## RECORD SET
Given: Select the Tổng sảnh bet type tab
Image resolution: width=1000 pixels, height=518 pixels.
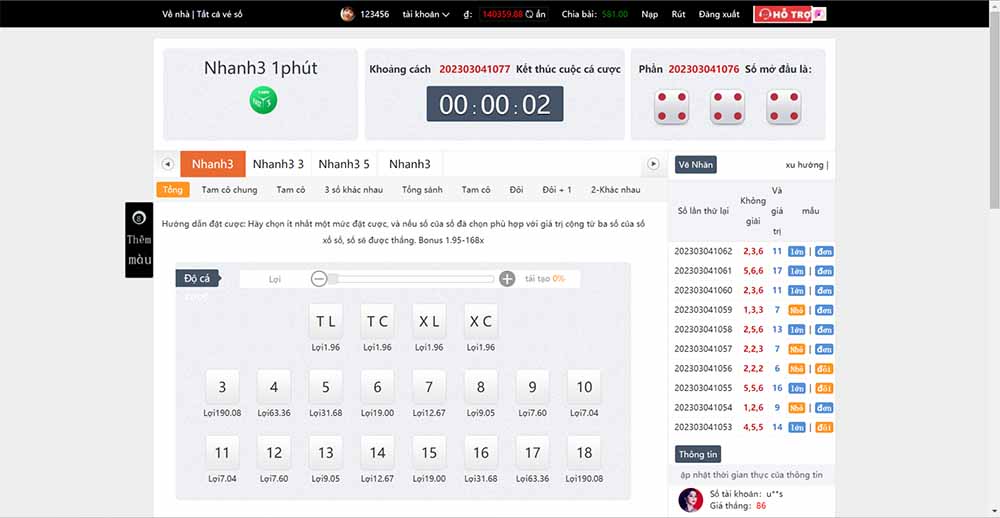Looking at the screenshot, I should (422, 189).
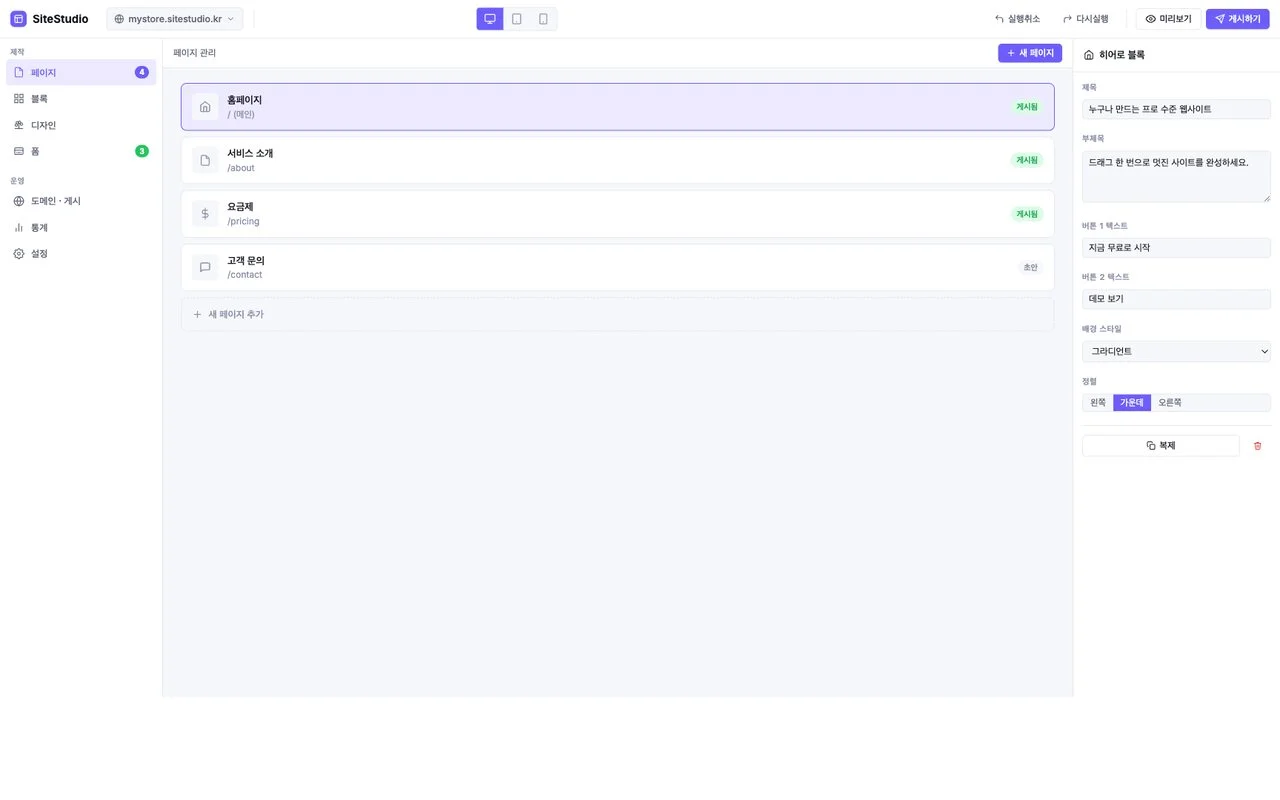Click the 게시하기 publish button
Viewport: 1280px width, 800px height.
click(x=1237, y=19)
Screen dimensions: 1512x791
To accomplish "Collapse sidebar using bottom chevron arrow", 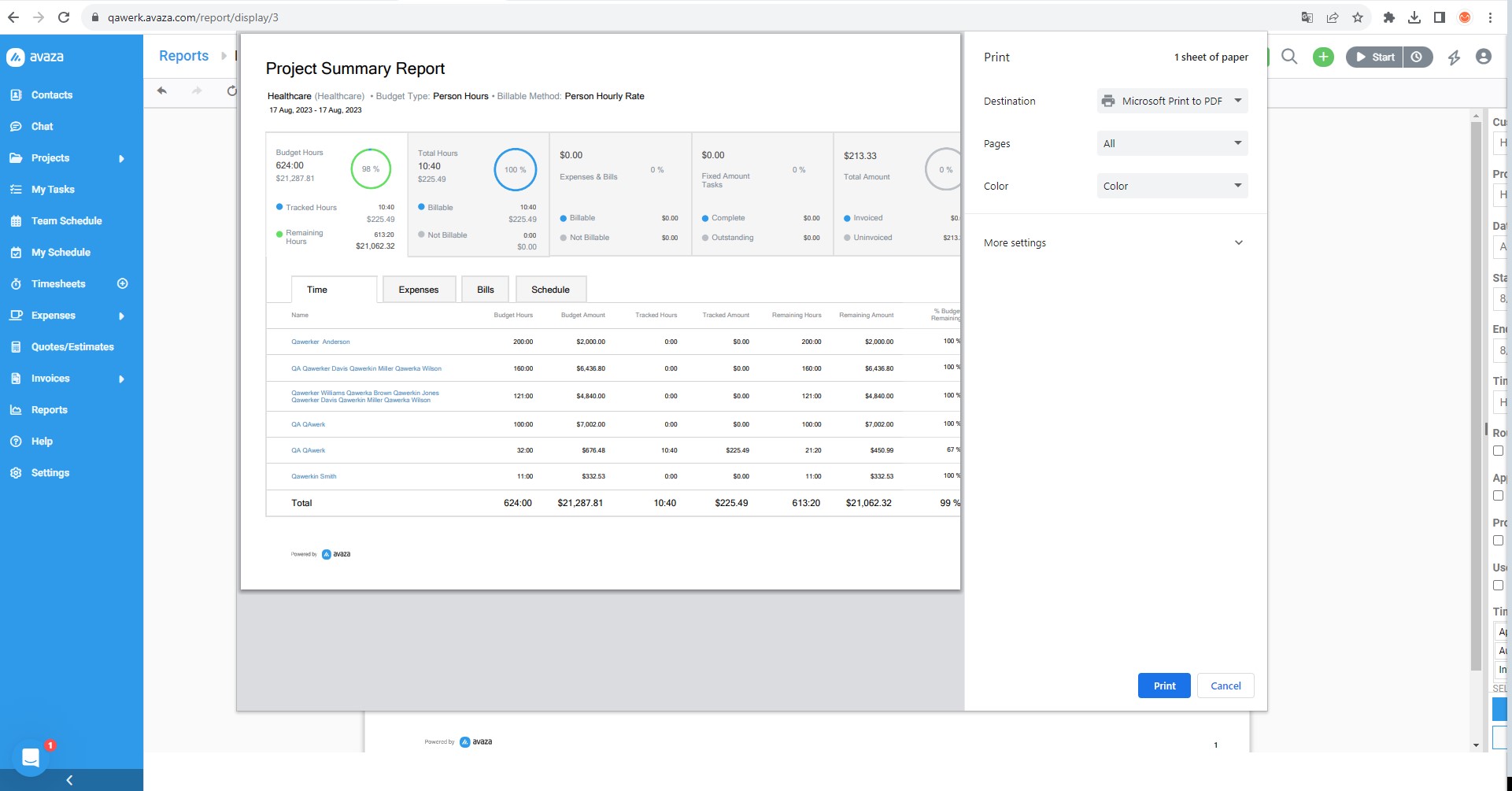I will (70, 780).
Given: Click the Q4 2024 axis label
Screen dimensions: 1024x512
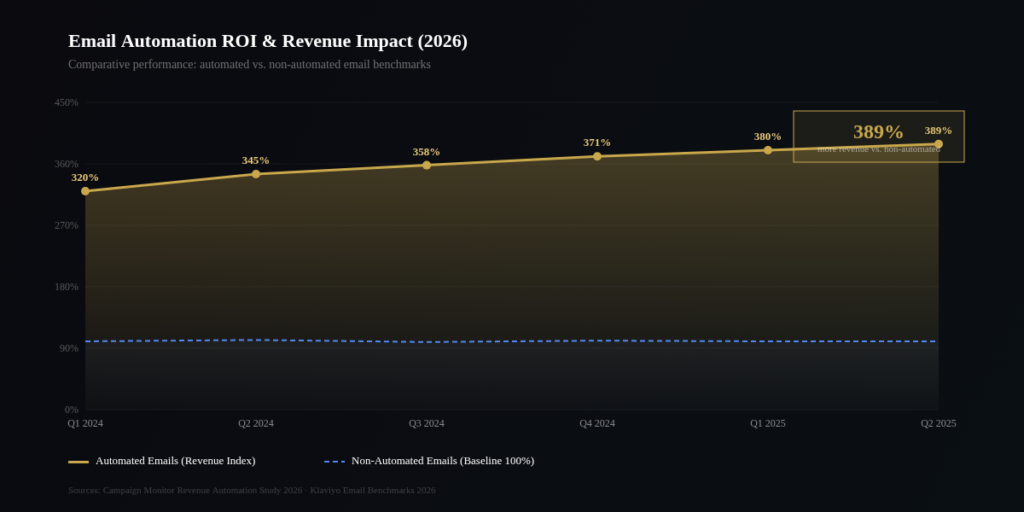Looking at the screenshot, I should click(597, 423).
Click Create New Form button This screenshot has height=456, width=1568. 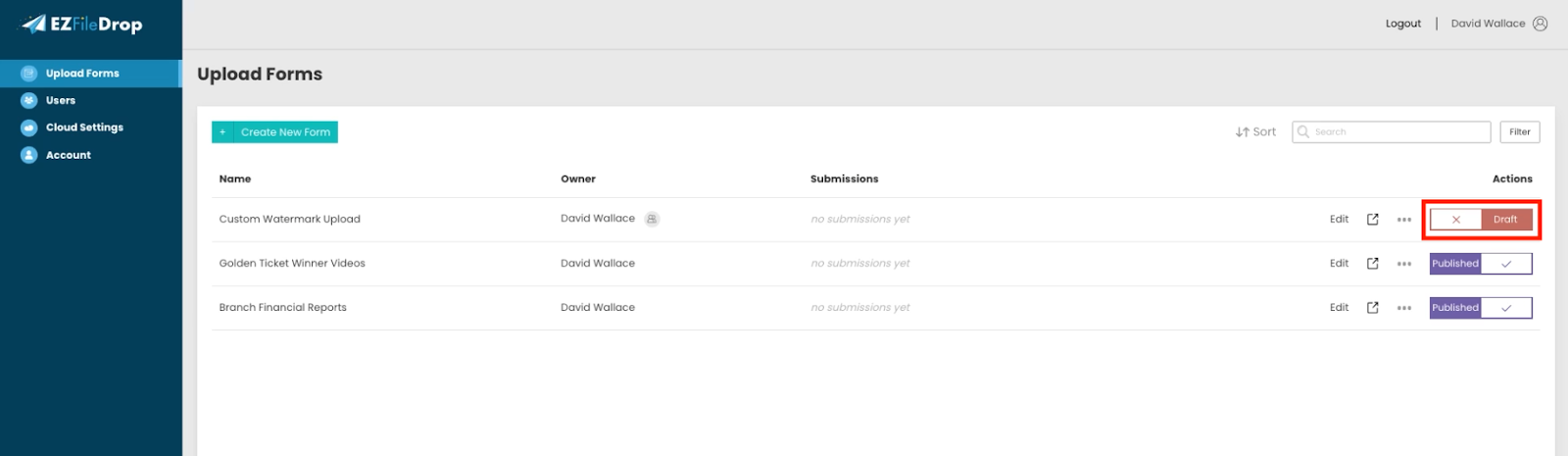(274, 132)
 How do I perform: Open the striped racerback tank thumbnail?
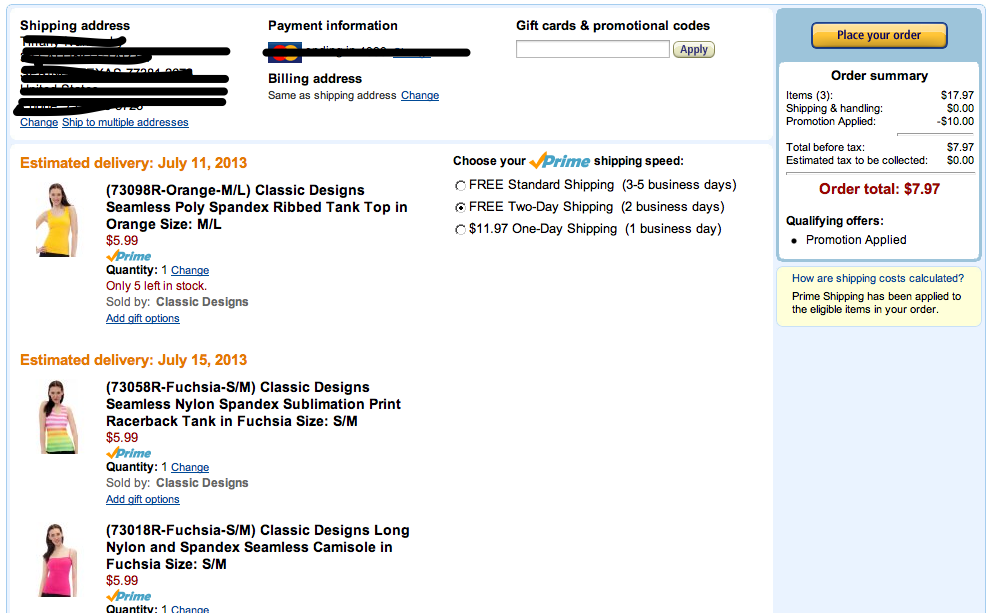click(57, 417)
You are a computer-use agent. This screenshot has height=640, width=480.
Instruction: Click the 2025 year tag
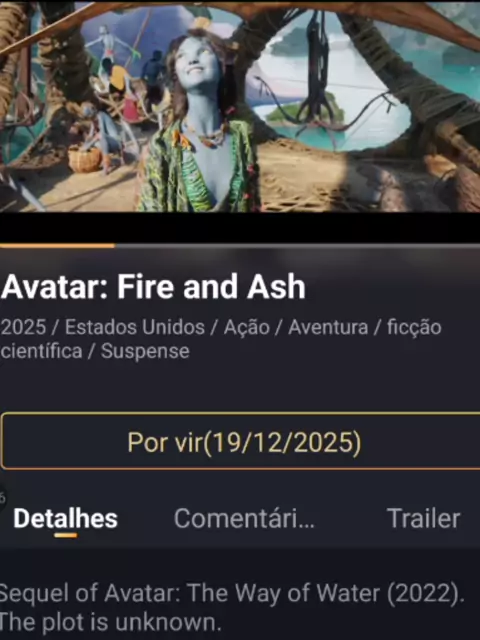[x=23, y=327]
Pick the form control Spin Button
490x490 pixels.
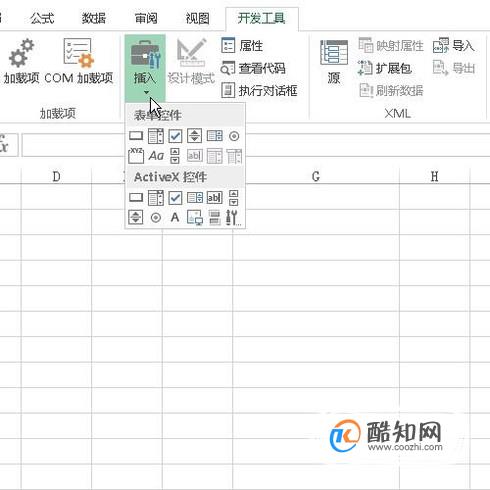pos(194,136)
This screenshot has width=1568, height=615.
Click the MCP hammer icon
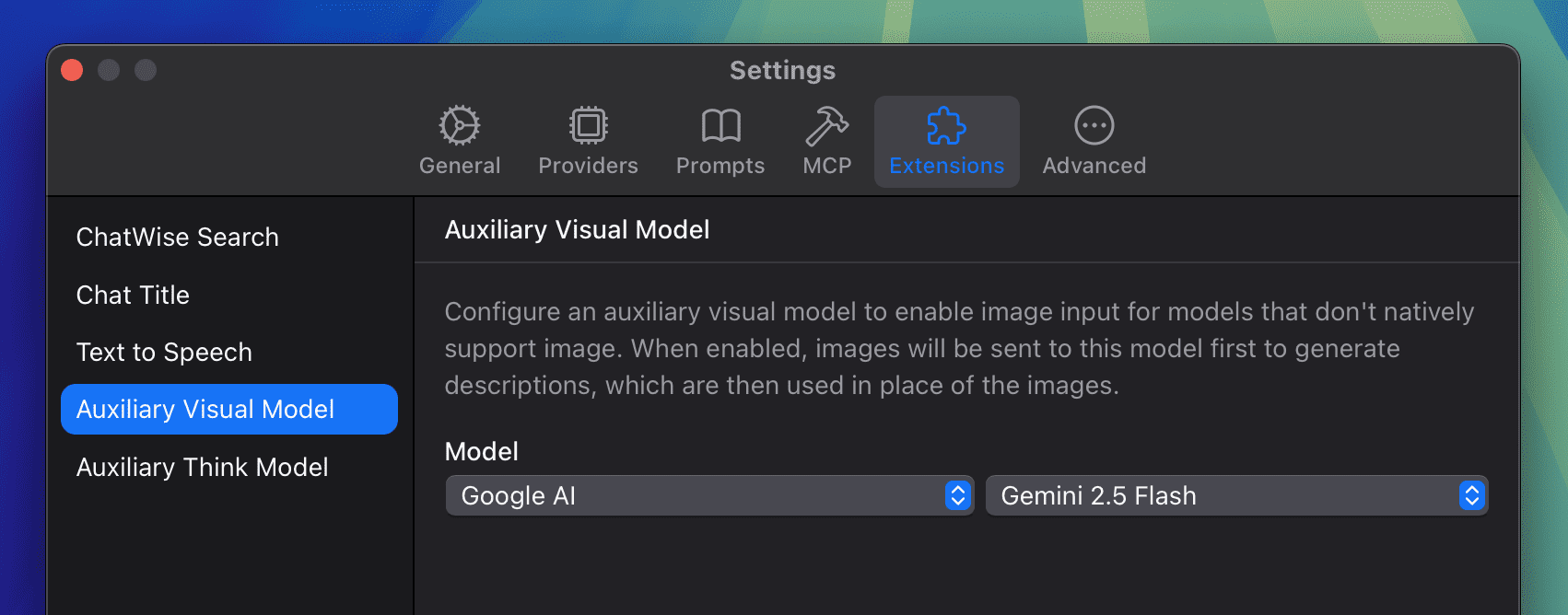pyautogui.click(x=827, y=126)
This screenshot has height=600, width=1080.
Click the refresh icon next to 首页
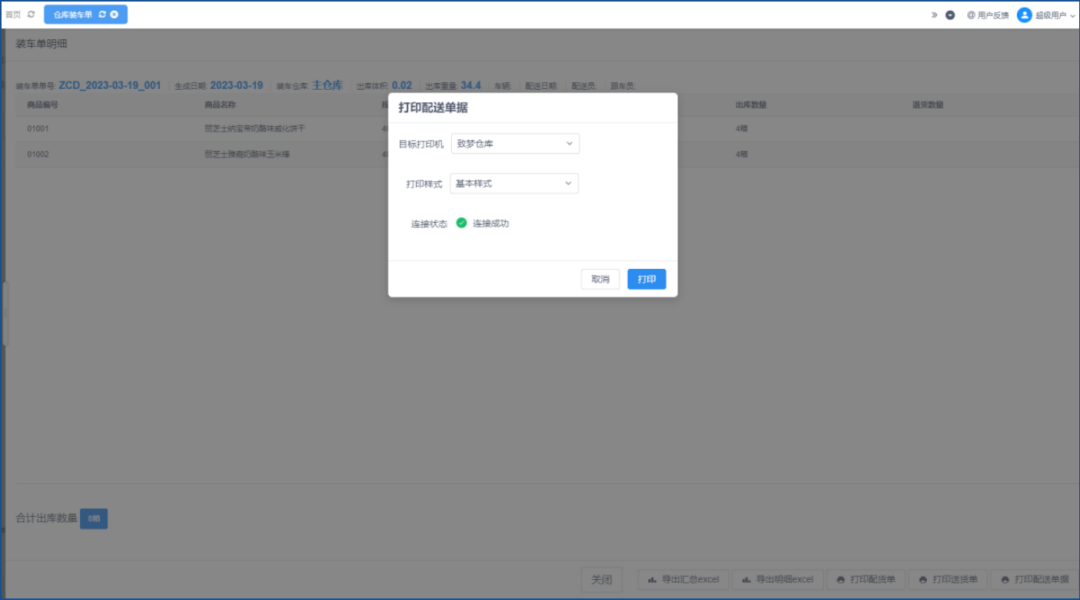pos(31,15)
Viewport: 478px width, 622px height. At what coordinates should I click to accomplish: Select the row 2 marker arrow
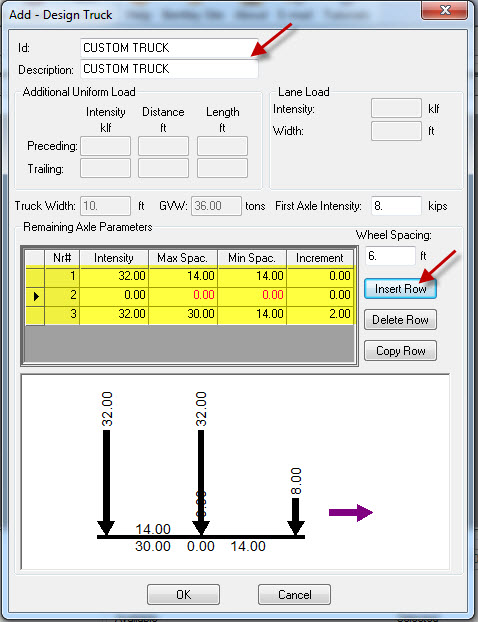coord(36,296)
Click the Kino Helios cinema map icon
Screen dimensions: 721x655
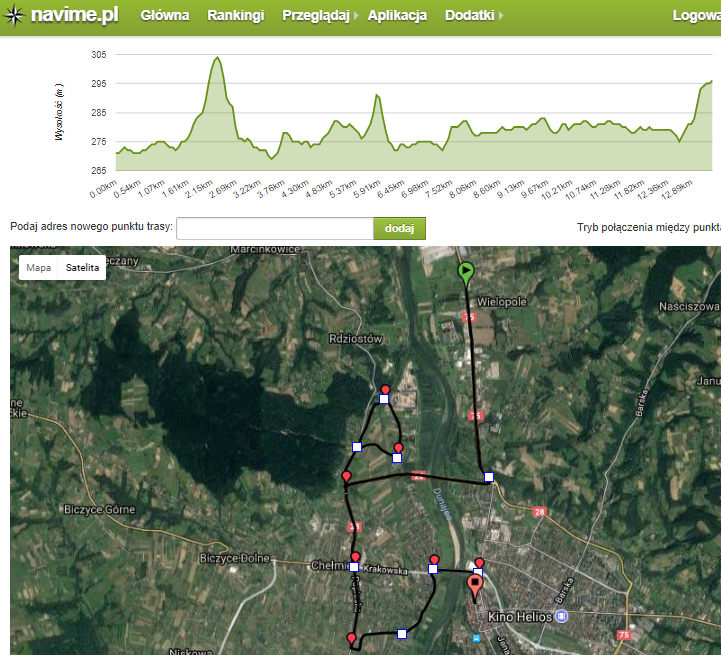(x=561, y=616)
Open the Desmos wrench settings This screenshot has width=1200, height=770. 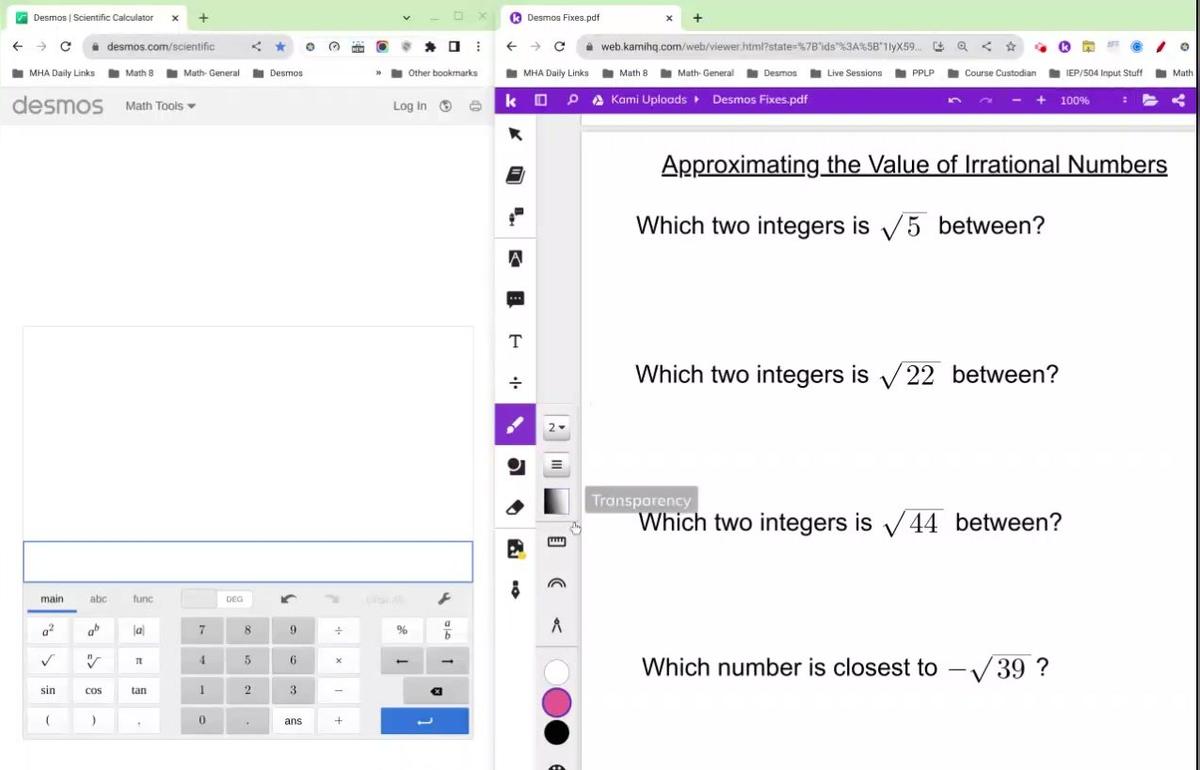coord(445,599)
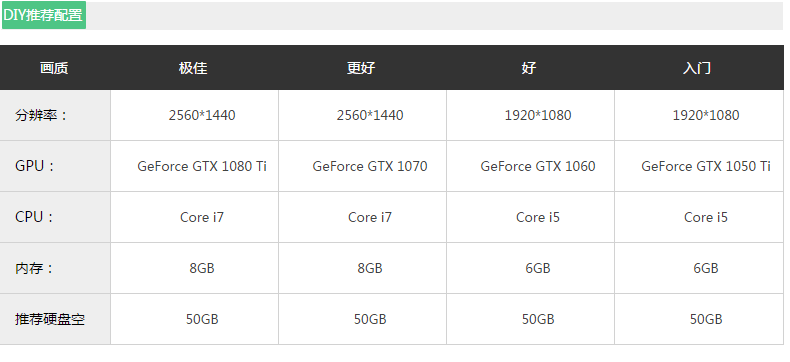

## WHAT THIS TASK INVOLVES
If a line of the records contains the word "Given", count it; give only the total.

## TASK OUTPUT
2